Reproduce the following data word for word, with no changes to any line.

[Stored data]

========

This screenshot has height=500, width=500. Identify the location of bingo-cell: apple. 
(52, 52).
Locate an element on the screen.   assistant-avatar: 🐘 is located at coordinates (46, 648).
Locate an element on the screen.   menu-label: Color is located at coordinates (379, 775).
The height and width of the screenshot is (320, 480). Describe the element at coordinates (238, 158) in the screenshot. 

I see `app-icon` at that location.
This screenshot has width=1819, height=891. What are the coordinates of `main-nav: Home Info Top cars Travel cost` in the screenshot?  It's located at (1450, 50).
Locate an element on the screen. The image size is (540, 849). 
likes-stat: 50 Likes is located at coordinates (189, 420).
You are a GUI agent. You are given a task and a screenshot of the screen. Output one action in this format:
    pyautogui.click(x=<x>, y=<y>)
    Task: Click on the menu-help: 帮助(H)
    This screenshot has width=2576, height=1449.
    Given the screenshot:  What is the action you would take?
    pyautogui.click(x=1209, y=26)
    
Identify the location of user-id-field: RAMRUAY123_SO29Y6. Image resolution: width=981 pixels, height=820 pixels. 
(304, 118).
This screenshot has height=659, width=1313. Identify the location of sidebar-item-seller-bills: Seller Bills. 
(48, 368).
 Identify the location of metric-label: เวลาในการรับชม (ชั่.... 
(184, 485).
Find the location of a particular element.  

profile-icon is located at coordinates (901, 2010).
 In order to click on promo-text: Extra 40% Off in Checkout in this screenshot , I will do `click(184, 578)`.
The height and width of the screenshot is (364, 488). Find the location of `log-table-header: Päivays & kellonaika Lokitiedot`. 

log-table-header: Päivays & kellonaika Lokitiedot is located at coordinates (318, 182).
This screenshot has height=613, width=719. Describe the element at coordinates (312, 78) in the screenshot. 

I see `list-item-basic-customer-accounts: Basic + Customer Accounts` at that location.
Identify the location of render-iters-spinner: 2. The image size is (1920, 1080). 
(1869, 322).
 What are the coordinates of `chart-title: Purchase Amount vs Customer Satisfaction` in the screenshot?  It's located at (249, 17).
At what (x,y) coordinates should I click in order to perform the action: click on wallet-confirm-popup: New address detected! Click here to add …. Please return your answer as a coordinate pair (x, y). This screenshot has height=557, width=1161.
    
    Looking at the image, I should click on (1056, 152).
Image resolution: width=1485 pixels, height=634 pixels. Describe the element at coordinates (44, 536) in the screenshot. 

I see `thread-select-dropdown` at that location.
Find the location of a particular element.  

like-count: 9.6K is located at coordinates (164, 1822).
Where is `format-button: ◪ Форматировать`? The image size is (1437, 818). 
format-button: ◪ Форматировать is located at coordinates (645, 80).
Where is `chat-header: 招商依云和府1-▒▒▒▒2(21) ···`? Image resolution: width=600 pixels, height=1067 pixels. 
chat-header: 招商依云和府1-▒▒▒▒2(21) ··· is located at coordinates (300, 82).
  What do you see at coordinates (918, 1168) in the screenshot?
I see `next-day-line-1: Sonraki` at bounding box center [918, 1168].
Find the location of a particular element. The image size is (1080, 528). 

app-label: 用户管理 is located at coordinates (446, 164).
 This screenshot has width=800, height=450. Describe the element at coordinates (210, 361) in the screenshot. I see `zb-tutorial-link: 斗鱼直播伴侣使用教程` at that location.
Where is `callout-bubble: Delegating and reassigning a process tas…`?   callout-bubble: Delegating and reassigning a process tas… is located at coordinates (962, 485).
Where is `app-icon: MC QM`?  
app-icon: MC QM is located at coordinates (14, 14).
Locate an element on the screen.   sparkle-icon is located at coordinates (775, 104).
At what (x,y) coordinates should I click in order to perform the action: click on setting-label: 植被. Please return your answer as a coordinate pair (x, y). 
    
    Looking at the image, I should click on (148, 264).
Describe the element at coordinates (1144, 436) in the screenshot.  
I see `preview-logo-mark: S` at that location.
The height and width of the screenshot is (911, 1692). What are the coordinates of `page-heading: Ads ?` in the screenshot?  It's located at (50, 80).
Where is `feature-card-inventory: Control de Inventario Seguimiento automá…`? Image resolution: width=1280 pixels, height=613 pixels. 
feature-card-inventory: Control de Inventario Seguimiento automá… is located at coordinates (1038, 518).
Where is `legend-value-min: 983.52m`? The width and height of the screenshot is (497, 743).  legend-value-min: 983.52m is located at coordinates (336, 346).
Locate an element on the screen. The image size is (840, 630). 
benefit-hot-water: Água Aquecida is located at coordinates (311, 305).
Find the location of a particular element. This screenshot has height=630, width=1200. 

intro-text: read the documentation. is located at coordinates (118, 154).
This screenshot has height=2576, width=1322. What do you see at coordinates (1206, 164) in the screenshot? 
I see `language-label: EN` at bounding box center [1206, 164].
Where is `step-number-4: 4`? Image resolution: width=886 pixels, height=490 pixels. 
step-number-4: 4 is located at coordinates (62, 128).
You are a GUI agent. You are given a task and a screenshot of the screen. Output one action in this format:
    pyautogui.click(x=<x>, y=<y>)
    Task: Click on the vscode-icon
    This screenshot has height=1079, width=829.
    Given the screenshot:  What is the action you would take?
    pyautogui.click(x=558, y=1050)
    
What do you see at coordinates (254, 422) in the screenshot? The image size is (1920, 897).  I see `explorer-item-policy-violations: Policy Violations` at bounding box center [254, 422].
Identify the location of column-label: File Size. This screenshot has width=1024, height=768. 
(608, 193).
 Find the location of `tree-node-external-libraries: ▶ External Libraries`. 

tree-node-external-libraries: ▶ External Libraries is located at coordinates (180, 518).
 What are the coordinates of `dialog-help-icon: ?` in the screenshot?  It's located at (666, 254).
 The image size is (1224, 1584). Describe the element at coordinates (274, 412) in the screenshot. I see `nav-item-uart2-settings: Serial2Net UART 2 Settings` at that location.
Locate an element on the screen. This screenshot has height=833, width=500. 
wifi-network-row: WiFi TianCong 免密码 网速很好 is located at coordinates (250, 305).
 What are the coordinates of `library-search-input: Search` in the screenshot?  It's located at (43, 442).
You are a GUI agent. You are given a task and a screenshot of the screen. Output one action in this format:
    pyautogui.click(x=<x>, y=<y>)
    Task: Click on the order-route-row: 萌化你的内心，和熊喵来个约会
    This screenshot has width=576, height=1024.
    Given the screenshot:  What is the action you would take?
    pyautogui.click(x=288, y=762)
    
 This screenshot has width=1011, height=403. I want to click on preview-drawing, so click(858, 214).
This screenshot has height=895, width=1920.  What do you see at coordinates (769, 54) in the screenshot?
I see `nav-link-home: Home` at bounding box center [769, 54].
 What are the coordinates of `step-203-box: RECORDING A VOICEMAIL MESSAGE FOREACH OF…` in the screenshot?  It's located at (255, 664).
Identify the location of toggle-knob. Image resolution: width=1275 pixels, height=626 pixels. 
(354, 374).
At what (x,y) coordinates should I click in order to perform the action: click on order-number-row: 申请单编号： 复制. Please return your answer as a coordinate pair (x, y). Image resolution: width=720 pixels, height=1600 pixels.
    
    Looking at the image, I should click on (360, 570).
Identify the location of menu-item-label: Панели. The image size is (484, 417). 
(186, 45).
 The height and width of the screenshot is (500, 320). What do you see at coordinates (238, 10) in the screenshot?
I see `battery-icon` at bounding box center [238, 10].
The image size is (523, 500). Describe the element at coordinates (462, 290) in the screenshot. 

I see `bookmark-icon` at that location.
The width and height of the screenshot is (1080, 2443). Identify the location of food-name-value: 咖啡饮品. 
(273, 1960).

========

• SOLUTION BELOW
This screenshot has height=500, width=500. Identify the location of bingo-cell: apple. 
(52, 52).
Locate an element on the screen.   assistant-avatar: 🐘 is located at coordinates (46, 648).
Locate an element on the screen.   menu-label: Color is located at coordinates (379, 775).
The height and width of the screenshot is (320, 480). Describe the element at coordinates (238, 158) in the screenshot. 

I see `app-icon` at that location.
This screenshot has width=1819, height=891. What are the coordinates of `main-nav: Home Info Top cars Travel cost` in the screenshot?  It's located at (1450, 50).
Locate an element on the screen. The image size is (540, 849). 
likes-stat: 50 Likes is located at coordinates (189, 420).
You are a GUI agent. You are given a task and a screenshot of the screen. Output one action in this format:
    pyautogui.click(x=<x>, y=<y>)
    Task: Click on the menu-help: 帮助(H)
    This screenshot has width=2576, height=1449.
    Given the screenshot:  What is the action you would take?
    pyautogui.click(x=1209, y=26)
    
Identify the location of user-id-field: RAMRUAY123_SO29Y6. Image resolution: width=981 pixels, height=820 pixels. 
(304, 118).
This screenshot has height=659, width=1313. Identify the location of sidebar-item-seller-bills: Seller Bills. 
(48, 368).
 Identify the location of metric-label: เวลาในการรับชม (ชั่.... 
(184, 485).
Find the location of a particular element.  

profile-icon is located at coordinates (901, 2010).
 In order to click on promo-text: Extra 40% Off in Checkout in this screenshot , I will do `click(184, 578)`.
The height and width of the screenshot is (364, 488). Find the location of `log-table-header: Päivays & kellonaika Lokitiedot`. 

log-table-header: Päivays & kellonaika Lokitiedot is located at coordinates (318, 182).
This screenshot has height=613, width=719. Describe the element at coordinates (312, 78) in the screenshot. 

I see `list-item-basic-customer-accounts: Basic + Customer Accounts` at that location.
Identify the location of render-iters-spinner: 2. The image size is (1920, 1080). 
(1869, 322).
 What are the coordinates of `chart-title: Purchase Amount vs Customer Satisfaction` in the screenshot?  It's located at (249, 17).
At what (x,y) coordinates should I click in order to perform the action: click on wallet-confirm-popup: New address detected! Click here to add …. Please return your answer as a coordinate pair (x, y). This screenshot has height=557, width=1161.
    
    Looking at the image, I should click on (1056, 152).
Image resolution: width=1485 pixels, height=634 pixels. Describe the element at coordinates (44, 536) in the screenshot. 

I see `thread-select-dropdown` at that location.
Find the location of a particular element.  

like-count: 9.6K is located at coordinates (164, 1822).
Where is `format-button: ◪ Форматировать`? The image size is (1437, 818). 
format-button: ◪ Форматировать is located at coordinates (645, 80).
Where is `chat-header: 招商依云和府1-▒▒▒▒2(21) ···`? Image resolution: width=600 pixels, height=1067 pixels. 
chat-header: 招商依云和府1-▒▒▒▒2(21) ··· is located at coordinates (300, 82).
  What do you see at coordinates (918, 1168) in the screenshot?
I see `next-day-line-1: Sonraki` at bounding box center [918, 1168].
Find the location of a particular element. The image size is (1080, 528). 

app-label: 用户管理 is located at coordinates (446, 164).
 This screenshot has width=800, height=450. Describe the element at coordinates (210, 361) in the screenshot. I see `zb-tutorial-link: 斗鱼直播伴侣使用教程` at that location.
Where is `callout-bubble: Delegating and reassigning a process tas…`?   callout-bubble: Delegating and reassigning a process tas… is located at coordinates (962, 485).
Where is `app-icon: MC QM`?  
app-icon: MC QM is located at coordinates (14, 14).
Locate an element on the screen.   sparkle-icon is located at coordinates (775, 104).
At what (x,y) coordinates should I click in order to perform the action: click on setting-label: 植被. Please return your answer as a coordinate pair (x, y). 
    
    Looking at the image, I should click on (148, 264).
Describe the element at coordinates (1144, 436) in the screenshot.  
I see `preview-logo-mark: S` at that location.
The height and width of the screenshot is (911, 1692). What are the coordinates of `page-heading: Ads ?` in the screenshot?  It's located at (50, 80).
Where is `feature-card-inventory: Control de Inventario Seguimiento automá…`? Image resolution: width=1280 pixels, height=613 pixels. 
feature-card-inventory: Control de Inventario Seguimiento automá… is located at coordinates (1038, 518).
Where is `legend-value-min: 983.52m`? The width and height of the screenshot is (497, 743).  legend-value-min: 983.52m is located at coordinates (336, 346).
Locate an element on the screen. The image size is (840, 630). 
benefit-hot-water: Água Aquecida is located at coordinates (311, 305).
Find the location of a particular element. This screenshot has height=630, width=1200. 

intro-text: read the documentation. is located at coordinates (118, 154).
This screenshot has height=2576, width=1322. What do you see at coordinates (1206, 164) in the screenshot? 
I see `language-label: EN` at bounding box center [1206, 164].
Where is `step-number-4: 4`? Image resolution: width=886 pixels, height=490 pixels. 
step-number-4: 4 is located at coordinates (62, 128).
You are a GUI agent. You are given a task and a screenshot of the screen. Output one action in this format:
    pyautogui.click(x=<x>, y=<y>)
    Task: Click on the vscode-icon
    This screenshot has height=1079, width=829.
    Given the screenshot:  What is the action you would take?
    pyautogui.click(x=558, y=1050)
    
What do you see at coordinates (254, 422) in the screenshot? The image size is (1920, 897).  I see `explorer-item-policy-violations: Policy Violations` at bounding box center [254, 422].
Identify the location of column-label: File Size. This screenshot has width=1024, height=768. 
(608, 193).
 Find the location of `tree-node-external-libraries: ▶ External Libraries`. 

tree-node-external-libraries: ▶ External Libraries is located at coordinates (180, 518).
 What are the coordinates of `dialog-help-icon: ?` in the screenshot?  It's located at (666, 254).
 The image size is (1224, 1584). Describe the element at coordinates (274, 412) in the screenshot. I see `nav-item-uart2-settings: Serial2Net UART 2 Settings` at that location.
Locate an element on the screen. This screenshot has height=833, width=500. 
wifi-network-row: WiFi TianCong 免密码 网速很好 is located at coordinates (250, 305).
 What are the coordinates of `library-search-input: Search` in the screenshot?  It's located at (43, 442).
You are a GUI agent. You are given a task and a screenshot of the screen. Output one action in this format:
    pyautogui.click(x=<x>, y=<y>)
    Task: Click on the order-route-row: 萌化你的内心，和熊喵来个约会
    This screenshot has width=576, height=1024.
    Given the screenshot:  What is the action you would take?
    pyautogui.click(x=288, y=762)
    
 This screenshot has width=1011, height=403. I want to click on preview-drawing, so click(858, 214).
This screenshot has height=895, width=1920.  What do you see at coordinates (769, 54) in the screenshot?
I see `nav-link-home: Home` at bounding box center [769, 54].
 What are the coordinates of `step-203-box: RECORDING A VOICEMAIL MESSAGE FOREACH OF…` in the screenshot?  It's located at (255, 664).
Identify the location of toggle-knob. Image resolution: width=1275 pixels, height=626 pixels. 
(354, 374).
At what (x,y) coordinates should I click in order to perform the action: click on order-number-row: 申请单编号： 复制. Please return your answer as a coordinate pair (x, y). Image resolution: width=720 pixels, height=1600 pixels.
    
    Looking at the image, I should click on (360, 570).
Identify the location of menu-item-label: Панели. The image size is (484, 417). 
(186, 45).
 The height and width of the screenshot is (500, 320). What do you see at coordinates (238, 10) in the screenshot?
I see `battery-icon` at bounding box center [238, 10].
The image size is (523, 500). Describe the element at coordinates (462, 290) in the screenshot. 

I see `bookmark-icon` at that location.
The width and height of the screenshot is (1080, 2443). Identify the location of food-name-value: 咖啡饮品. 
(273, 1960).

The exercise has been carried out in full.